Exercise description:
Beginning with the line that mentions "The height and width of the screenshot is (1276, 1600).", reproduce every line through the last line of the entries, exactly, and only those.
______________________________
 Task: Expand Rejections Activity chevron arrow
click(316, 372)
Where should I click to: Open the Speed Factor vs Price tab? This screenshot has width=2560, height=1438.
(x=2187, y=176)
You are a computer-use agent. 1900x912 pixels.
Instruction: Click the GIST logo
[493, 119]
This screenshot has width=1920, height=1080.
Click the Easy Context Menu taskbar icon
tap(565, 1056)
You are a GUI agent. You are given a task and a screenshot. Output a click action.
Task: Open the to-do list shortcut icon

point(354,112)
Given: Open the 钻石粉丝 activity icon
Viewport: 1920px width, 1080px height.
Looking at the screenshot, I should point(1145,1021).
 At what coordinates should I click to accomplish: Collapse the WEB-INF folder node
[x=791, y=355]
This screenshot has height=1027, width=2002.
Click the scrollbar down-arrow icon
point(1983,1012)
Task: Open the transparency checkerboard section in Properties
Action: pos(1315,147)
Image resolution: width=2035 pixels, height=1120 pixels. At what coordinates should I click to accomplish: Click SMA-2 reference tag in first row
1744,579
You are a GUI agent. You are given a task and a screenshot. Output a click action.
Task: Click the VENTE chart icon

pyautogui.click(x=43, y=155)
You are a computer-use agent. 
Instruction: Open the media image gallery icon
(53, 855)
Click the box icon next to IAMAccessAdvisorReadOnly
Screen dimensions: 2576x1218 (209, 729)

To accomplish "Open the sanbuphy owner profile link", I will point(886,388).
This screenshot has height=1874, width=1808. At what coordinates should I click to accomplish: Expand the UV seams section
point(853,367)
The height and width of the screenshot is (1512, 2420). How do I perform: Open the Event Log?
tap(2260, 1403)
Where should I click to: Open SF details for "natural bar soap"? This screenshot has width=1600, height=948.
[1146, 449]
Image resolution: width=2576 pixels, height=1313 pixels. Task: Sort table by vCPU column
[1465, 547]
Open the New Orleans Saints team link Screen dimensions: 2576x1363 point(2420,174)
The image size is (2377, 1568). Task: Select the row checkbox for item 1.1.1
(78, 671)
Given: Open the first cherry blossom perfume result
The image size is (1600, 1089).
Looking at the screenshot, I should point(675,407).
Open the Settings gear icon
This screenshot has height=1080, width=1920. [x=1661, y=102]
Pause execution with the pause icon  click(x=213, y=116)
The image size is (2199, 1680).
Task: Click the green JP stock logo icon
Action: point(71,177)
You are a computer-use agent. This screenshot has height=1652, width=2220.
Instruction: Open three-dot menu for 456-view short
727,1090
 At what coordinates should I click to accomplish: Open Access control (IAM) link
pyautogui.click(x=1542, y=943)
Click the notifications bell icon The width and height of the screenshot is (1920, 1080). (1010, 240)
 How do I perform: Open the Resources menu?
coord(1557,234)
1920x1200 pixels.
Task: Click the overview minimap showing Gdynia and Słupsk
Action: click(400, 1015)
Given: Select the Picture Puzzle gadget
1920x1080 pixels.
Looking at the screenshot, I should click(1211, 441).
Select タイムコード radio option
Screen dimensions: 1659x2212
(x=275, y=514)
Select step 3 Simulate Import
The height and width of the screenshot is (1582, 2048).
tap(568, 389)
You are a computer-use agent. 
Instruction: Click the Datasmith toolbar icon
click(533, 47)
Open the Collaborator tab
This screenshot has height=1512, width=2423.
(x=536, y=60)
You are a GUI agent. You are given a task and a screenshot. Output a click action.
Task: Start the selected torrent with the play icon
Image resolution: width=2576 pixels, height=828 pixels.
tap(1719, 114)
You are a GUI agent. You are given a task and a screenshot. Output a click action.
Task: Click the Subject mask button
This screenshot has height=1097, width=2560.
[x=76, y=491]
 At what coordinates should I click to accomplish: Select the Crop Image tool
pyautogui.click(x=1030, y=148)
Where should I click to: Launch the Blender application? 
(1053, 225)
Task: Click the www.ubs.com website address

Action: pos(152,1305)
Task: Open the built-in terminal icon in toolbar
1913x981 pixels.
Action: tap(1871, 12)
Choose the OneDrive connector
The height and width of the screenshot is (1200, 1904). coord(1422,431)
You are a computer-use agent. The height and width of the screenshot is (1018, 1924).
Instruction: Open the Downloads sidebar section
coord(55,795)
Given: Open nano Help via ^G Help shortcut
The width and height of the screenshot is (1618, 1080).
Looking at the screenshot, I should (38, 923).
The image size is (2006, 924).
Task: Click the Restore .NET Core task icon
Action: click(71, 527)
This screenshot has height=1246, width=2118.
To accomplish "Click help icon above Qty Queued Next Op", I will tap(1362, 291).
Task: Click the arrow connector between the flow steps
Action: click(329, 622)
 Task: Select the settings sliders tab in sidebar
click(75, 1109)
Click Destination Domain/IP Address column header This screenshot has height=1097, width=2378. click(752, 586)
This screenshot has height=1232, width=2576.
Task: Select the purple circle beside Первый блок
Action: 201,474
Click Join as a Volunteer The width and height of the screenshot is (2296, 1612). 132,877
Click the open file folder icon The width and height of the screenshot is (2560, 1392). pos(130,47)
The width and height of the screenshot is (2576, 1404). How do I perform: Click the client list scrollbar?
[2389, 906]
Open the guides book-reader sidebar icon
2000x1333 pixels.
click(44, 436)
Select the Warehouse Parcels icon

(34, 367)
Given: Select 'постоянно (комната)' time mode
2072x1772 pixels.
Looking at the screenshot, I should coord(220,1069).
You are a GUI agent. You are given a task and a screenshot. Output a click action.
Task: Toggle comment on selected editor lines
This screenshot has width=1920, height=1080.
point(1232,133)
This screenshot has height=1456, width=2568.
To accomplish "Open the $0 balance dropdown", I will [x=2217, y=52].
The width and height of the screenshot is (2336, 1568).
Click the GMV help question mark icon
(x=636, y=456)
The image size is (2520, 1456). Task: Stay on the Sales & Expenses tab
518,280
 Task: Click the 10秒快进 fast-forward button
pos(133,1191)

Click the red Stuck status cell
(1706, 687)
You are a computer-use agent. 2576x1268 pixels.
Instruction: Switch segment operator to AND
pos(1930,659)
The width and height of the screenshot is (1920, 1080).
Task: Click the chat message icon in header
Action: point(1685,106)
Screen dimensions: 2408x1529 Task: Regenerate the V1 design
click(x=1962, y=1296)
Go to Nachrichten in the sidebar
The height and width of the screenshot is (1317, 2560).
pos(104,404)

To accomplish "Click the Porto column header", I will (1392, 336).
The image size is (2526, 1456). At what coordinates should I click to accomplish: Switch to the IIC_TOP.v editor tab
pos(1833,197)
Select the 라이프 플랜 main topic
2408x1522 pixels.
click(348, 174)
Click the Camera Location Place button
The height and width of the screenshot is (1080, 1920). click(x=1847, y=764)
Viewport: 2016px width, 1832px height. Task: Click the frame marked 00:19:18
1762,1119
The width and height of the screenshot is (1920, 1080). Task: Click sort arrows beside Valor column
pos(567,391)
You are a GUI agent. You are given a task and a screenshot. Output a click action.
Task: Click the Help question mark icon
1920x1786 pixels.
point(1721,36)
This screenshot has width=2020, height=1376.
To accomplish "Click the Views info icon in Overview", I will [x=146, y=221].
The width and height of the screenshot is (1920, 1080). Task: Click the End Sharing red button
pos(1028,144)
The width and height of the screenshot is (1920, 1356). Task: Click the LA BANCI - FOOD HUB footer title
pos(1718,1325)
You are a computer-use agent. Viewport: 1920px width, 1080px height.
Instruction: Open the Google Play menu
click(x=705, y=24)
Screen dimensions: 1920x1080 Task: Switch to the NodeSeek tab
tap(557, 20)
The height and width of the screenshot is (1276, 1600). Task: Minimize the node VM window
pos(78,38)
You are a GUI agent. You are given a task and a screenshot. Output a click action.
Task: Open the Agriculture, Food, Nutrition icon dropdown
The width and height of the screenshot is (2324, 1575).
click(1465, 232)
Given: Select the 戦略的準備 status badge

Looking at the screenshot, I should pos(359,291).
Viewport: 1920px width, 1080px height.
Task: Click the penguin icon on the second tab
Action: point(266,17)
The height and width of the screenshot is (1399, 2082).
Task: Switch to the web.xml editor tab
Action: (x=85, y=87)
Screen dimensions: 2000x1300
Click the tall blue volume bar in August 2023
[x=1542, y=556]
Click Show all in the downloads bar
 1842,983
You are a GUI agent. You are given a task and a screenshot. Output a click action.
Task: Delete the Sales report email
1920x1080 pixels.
______________________________
Exercise response:
The height and width of the screenshot is (1276, 1600). Task: Minimize the node VM window
pos(78,38)
You are a GUI agent. You are given a task and a screenshot. Output a click action.
Task: Open the Agriculture, Food, Nutrition icon dropdown
The width and height of the screenshot is (2324, 1575).
click(1465, 232)
Given: Select the 戦略的準備 status badge

Looking at the screenshot, I should pos(359,291).
Viewport: 1920px width, 1080px height.
Task: Click the penguin icon on the second tab
Action: point(266,17)
The height and width of the screenshot is (1399, 2082).
Task: Switch to the web.xml editor tab
Action: (x=85, y=87)
Screen dimensions: 2000x1300
Click the tall blue volume bar in August 2023
[x=1542, y=556]
Click Show all in the downloads bar
 1842,983
You are a GUI agent. You are given a task and a screenshot. Output a click action.
Task: Delete the Sales report email
1920x1080 pixels.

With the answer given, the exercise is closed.